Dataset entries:
[Start of section]

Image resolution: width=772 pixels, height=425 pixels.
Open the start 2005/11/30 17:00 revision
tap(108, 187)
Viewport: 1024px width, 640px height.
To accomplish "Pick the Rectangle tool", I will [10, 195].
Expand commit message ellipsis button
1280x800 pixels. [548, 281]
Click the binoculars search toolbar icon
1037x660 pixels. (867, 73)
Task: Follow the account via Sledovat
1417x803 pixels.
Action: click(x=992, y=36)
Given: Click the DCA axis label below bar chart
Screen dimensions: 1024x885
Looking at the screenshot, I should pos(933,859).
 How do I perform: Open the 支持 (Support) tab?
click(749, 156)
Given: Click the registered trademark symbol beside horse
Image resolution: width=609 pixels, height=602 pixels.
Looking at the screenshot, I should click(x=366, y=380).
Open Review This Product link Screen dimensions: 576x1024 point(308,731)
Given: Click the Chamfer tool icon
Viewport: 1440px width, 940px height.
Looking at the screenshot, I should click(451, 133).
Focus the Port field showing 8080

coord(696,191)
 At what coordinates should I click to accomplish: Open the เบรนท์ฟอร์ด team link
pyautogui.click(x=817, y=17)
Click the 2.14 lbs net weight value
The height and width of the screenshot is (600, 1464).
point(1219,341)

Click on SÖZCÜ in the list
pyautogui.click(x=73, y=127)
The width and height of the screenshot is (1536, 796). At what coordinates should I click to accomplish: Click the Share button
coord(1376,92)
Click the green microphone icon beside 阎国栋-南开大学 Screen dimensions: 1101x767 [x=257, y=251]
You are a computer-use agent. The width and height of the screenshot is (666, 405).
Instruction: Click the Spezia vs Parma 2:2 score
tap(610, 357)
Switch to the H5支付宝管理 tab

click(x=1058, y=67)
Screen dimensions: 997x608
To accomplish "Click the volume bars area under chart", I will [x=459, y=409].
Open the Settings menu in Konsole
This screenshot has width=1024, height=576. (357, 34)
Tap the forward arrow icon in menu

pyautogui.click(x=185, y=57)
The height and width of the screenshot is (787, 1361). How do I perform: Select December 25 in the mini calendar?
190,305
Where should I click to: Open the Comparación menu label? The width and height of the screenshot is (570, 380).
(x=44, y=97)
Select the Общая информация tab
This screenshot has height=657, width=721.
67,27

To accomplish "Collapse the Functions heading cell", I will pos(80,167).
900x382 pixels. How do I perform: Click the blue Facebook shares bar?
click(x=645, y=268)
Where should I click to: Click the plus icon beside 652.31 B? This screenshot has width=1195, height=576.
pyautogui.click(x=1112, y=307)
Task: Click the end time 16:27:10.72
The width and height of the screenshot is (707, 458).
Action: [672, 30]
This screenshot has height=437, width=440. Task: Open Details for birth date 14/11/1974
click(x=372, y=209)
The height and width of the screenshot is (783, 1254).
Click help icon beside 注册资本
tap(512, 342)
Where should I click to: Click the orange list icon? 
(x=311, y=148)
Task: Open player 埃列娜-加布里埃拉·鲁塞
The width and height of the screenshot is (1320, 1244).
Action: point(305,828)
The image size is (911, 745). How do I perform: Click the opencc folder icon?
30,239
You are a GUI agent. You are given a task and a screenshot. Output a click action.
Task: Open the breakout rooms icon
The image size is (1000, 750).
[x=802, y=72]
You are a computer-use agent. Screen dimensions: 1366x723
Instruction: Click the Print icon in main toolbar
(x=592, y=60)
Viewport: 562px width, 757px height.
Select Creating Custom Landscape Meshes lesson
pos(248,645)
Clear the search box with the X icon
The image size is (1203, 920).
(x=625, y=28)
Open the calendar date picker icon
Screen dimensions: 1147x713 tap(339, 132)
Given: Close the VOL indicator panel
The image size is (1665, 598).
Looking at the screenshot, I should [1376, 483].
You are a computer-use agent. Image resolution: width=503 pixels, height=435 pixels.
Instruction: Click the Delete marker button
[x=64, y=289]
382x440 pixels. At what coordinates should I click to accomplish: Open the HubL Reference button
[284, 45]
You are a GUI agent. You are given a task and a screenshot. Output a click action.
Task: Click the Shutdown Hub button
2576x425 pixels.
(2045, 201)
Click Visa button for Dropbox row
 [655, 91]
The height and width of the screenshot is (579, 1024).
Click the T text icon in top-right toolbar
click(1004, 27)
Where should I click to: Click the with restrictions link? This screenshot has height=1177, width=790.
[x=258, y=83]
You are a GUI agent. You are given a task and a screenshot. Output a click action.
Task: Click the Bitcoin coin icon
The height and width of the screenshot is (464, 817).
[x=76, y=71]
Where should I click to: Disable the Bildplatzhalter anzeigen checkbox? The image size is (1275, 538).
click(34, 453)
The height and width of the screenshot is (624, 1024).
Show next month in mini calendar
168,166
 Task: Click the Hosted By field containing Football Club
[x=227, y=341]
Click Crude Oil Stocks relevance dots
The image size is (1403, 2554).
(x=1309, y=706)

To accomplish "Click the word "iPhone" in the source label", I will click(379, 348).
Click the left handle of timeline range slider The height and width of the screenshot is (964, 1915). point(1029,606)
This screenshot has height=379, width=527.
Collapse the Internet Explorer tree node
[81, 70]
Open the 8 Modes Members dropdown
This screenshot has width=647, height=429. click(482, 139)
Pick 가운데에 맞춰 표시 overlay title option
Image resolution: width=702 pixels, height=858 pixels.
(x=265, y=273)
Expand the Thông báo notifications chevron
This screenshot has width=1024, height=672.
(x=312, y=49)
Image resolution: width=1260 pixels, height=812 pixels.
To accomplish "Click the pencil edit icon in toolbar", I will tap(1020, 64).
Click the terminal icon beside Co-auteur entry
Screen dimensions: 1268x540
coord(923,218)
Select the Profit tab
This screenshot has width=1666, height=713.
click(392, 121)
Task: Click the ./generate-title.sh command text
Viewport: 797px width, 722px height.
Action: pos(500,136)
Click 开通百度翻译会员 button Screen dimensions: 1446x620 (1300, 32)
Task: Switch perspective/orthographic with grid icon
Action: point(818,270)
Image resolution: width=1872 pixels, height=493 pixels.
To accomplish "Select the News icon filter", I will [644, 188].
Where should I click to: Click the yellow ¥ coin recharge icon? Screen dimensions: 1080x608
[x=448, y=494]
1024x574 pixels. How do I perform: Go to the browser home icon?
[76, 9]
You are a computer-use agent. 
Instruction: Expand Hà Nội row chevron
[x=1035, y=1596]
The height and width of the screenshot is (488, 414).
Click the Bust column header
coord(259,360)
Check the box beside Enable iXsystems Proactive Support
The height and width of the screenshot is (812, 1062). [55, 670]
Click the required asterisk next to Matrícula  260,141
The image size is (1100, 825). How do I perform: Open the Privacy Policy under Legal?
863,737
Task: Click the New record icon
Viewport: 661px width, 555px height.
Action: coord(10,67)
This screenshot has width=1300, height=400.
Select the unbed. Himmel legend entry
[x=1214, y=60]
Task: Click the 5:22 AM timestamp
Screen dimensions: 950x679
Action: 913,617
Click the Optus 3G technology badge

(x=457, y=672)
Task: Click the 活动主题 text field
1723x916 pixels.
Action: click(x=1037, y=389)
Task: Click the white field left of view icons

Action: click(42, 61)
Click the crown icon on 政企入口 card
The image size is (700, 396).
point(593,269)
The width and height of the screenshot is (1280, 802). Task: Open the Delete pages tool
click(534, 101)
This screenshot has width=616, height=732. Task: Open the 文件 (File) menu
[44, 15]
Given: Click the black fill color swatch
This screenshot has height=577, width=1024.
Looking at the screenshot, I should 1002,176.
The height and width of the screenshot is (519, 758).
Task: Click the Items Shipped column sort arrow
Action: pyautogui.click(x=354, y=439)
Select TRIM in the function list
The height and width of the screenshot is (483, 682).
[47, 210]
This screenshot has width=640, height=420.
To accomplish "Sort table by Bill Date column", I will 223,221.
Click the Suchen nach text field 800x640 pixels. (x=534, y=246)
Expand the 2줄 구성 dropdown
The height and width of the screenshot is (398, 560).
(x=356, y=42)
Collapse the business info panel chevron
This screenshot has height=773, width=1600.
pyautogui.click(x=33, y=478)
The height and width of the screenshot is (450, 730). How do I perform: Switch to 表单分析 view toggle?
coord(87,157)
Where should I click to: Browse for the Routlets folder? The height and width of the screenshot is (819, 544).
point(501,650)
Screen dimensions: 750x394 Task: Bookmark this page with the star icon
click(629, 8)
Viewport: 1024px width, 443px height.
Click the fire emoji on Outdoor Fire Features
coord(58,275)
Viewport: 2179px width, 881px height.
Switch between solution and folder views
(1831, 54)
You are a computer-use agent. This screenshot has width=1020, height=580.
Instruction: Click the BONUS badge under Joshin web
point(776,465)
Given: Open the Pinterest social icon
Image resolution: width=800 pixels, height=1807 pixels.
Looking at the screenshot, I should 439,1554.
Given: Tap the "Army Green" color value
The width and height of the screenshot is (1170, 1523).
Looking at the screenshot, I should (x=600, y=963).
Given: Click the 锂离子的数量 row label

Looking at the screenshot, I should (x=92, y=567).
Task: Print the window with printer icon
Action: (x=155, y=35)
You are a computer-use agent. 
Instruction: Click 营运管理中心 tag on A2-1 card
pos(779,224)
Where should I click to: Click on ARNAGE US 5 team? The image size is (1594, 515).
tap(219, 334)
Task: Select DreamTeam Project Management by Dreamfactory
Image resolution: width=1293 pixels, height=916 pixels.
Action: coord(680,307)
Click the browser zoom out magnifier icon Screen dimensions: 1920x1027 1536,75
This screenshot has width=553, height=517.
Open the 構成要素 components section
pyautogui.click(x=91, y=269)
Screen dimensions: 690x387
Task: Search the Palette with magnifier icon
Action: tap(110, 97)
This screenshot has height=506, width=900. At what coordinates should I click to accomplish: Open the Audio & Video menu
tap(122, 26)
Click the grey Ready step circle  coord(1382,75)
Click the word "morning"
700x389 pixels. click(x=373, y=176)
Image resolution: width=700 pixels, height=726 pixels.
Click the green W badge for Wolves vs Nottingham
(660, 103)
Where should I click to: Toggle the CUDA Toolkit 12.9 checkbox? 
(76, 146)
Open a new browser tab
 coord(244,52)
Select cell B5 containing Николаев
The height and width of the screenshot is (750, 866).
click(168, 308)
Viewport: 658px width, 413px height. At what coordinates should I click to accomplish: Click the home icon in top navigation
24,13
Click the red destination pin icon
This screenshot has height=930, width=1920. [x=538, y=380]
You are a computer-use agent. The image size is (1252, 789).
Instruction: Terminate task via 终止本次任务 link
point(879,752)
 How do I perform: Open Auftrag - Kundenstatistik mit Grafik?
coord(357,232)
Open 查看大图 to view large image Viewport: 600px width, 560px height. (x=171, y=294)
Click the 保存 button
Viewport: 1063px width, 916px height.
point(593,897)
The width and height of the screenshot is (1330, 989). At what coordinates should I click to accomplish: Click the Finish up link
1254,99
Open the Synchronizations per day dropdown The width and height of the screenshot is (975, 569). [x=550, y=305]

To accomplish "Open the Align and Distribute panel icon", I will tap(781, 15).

[End of section]

**Task instructions:** Work through the entries above and report the number of lines that include "computer", with nothing else.

**Task answer:** 7